Daarnaast stelde de staatsecretaris dat de effecten van de invoering van de WUL in zijn totaliteit moeten worden bezien. Als uitkomst van de WUL, hebben in eerste instantie, in 2012, positieve effecten plaatsgevonden gerelateerd aan het zorgstelsel, gevolgd door negatieve effecten in 2013. Alleen kijken naar de negatieve effecten in 2013 is dan ook, volgens de staatssecretaris, niet terecht. Dit is waar, maar dan wel met een kanttekening: door het bijzondere zorgstelsel voor militairen kenden zij deze positieve effecten in 2012 niet. Ook dat ‘vergat’ de staatssecretaris in zijn betoog te melden.

 

Als laatste moet worden opgemerkt dat de staatssecretaris tijdens het debat maar bleef herhalen dat de invoering van de WUL budgetneutraal is. Uit de beantwoording van de vragen bleek echter dat de WUL voorzag in een reservering ter compensatie van zwaar getroffen groepen, á € 235 miljoen. Deze reservering, ‘betaald’ uit de opbrengsten van de invoering van de WUL, is echter door de Regering alternatief gebruikt.
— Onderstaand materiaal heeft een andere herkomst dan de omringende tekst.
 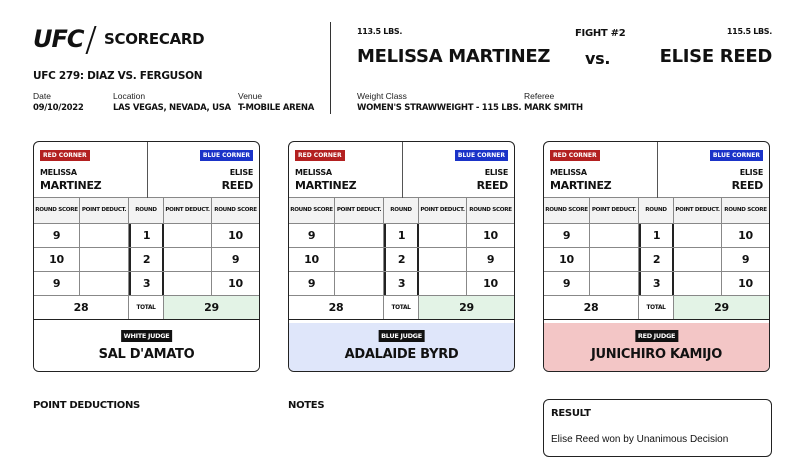 What do you see at coordinates (575, 156) in the screenshot?
I see `red-corner-badge: RED CORNER` at bounding box center [575, 156].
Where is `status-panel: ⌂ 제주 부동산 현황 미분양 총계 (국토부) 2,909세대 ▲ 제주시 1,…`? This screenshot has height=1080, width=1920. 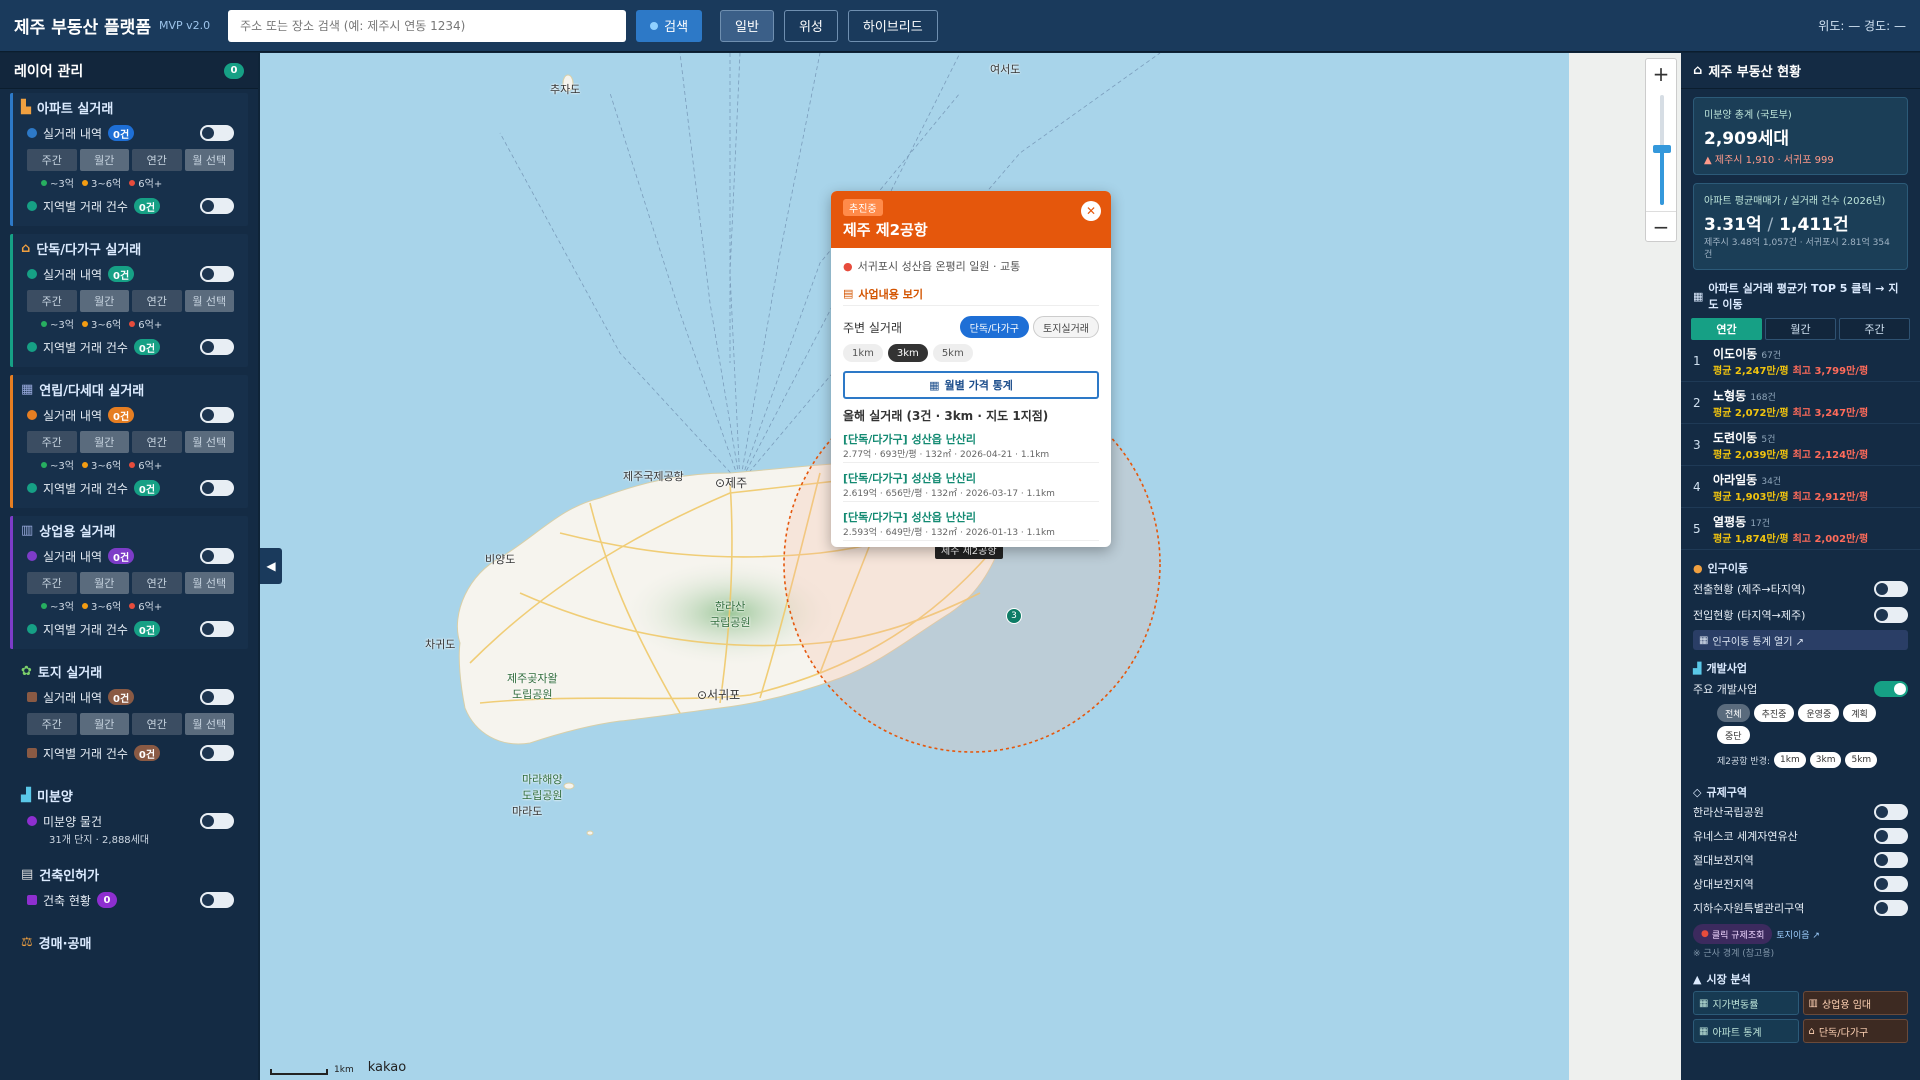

Ook hier kan niet anders worden geconcludeerd dan dat Staatssecretaris Weekers met zijn bewering dat de invoering van de WUL budgetneutraal geschiedt, enigszins bezijden de waarheid zit.

 

De GOV|MHB kan niet anders dan concluderen dat Staatssecretaris Weekers er vooralsnog alles aan gelegen is om Defensie en de militairen zelf op te laten draaien voor de grote negatieve effecten die de invoering van de WUL heeft op het inkomen van de militair én de begroting van Defensie. De GOV|MHB roept de minister van Defensie op om haar collega (nogmaals) te informeren over het ziektekostenstelsel van militairen. Want het is beschamend dat een staatssecretaris Kamerleden (wederom) van verkeerde informatie voorziet.